- What to do -
Answer these questions using the breastfeeding text.
(a) Compared with formula-fed babies, how much less likely are breastfed babies to be hospitalized with gastro-enteritis in the early months?
(b) What is the milk at the start of a feed called?
(c) Against which disease in later life does breastfeeding give some protection?

Top of Study text

Because it is a food designed specifically for human babies, containing everything they need to grow and flourish.

Because it is a food designed specifically for human babies, containing everything they need to grow and flourish. In particular, the complex fats in human breastmilk are vital in brain development and may have an effect on intelligence in later life.

What else?

Well, breastfed babies are ten times less likely to be hospitalised with gastro-enteritis in the early months than formula-fed babies, and they also gain immunities against all sorts of other infections. Plus, the wonders of the human body mean that your milk changes during the course of a feed: it starts off thin and thirst-quenching (the “foremilk”), before becoming filling and packed with nutrients (the “hindmilk”). So breastfed babies rarely need any other drink and get just the right proportions in their food.

What about the advantages for you?

To start with, there is the incomparable closeness and bonding provided by breastfeeding your baby, knowing that you are giving him or her the best start in life. More practically, it’s a great deal easier than bottle-feeding, once you’ve got the hang of it: no bottles to sterilise, feeds to mix, or worries about heating the feed, Instead, it’s always available, always sterile and always at the right temperature. And you always have a sure-fire way of calming a crying baby! Add to this the facts that many women lose weight more easily after the birth if they breastfeed, and that there is strong evidence that breastfeeding gives some protection against breast cancer in later life, and you have a pretty strong argument in favour of breastfeeding.

Bottom of Study text
Top of Data listing

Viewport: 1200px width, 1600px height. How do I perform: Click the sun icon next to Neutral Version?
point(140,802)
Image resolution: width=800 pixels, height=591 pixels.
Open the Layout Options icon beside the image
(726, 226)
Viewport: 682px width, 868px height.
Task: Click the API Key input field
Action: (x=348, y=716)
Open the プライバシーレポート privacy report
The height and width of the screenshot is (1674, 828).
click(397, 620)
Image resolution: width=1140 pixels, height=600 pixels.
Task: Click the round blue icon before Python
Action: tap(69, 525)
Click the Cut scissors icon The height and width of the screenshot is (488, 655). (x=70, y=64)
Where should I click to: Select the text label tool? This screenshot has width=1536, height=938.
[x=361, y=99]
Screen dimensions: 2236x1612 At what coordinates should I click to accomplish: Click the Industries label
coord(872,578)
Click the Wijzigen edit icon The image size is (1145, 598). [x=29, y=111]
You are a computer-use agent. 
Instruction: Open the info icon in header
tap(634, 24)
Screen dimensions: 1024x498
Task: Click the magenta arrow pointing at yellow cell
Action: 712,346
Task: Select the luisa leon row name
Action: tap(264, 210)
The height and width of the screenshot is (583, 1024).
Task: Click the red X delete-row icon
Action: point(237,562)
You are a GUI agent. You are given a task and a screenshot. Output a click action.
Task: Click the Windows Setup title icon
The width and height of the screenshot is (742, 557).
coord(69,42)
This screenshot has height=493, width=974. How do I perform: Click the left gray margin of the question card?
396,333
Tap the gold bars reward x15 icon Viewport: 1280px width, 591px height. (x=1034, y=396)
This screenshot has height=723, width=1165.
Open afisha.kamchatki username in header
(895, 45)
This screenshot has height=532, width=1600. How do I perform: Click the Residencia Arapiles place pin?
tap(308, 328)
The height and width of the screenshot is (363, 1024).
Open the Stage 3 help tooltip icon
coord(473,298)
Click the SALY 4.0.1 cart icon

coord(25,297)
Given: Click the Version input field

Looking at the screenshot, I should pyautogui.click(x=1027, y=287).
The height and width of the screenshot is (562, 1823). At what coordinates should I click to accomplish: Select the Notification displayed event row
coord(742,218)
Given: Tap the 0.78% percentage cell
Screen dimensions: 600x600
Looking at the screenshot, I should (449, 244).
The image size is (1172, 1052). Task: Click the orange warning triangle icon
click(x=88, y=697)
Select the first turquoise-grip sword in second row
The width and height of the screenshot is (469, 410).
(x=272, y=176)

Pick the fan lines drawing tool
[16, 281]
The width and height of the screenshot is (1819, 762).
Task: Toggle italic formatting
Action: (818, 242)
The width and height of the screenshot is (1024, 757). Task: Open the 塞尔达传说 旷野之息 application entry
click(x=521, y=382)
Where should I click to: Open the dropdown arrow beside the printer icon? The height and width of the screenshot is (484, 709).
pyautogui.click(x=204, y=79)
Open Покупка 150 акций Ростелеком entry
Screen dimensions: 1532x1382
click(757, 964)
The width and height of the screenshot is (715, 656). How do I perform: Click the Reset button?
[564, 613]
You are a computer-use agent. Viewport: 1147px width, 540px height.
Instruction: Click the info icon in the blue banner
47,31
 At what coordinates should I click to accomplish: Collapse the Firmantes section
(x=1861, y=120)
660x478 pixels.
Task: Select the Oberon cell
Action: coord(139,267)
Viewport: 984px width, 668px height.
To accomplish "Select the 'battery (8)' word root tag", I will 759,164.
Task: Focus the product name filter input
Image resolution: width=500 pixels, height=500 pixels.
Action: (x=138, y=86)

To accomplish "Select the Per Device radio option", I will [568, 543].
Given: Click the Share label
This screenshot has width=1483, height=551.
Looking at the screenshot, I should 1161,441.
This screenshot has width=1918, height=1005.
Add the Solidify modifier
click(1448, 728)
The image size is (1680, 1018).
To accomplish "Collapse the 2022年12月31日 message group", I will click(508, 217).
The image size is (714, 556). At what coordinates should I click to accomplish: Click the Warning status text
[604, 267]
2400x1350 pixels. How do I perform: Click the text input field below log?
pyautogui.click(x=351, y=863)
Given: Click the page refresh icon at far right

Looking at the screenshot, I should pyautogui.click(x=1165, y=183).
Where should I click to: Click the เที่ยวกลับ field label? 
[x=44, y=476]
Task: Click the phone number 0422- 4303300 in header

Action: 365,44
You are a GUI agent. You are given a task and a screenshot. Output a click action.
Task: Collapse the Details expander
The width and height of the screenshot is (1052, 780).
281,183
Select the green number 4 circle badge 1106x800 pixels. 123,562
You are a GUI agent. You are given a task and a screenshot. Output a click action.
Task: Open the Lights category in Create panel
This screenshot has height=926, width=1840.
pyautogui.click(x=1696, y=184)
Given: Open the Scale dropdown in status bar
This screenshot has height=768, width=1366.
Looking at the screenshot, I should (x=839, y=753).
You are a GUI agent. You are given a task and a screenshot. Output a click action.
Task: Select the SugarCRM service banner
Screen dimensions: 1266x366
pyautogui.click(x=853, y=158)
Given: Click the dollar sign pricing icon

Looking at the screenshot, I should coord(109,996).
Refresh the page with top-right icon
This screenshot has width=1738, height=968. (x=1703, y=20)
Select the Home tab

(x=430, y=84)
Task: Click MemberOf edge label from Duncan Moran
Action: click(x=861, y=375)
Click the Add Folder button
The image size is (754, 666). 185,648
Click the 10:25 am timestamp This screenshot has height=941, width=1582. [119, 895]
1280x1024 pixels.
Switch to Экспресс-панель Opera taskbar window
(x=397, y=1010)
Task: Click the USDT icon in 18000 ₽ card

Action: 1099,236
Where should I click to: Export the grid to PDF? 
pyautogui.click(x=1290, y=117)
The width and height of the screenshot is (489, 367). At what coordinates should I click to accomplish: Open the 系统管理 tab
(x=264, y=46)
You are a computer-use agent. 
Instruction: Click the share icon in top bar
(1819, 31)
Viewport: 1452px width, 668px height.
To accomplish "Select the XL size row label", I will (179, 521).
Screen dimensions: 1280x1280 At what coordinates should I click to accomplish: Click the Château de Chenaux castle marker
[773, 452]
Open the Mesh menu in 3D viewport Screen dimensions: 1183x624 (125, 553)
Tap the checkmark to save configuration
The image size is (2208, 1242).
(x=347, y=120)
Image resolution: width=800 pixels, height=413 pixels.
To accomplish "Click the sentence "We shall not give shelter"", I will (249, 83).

Bottom of Data listing

- Written response -
(a) Ten times less likely.
(b) The "foremilk."
(c) Breast cancer.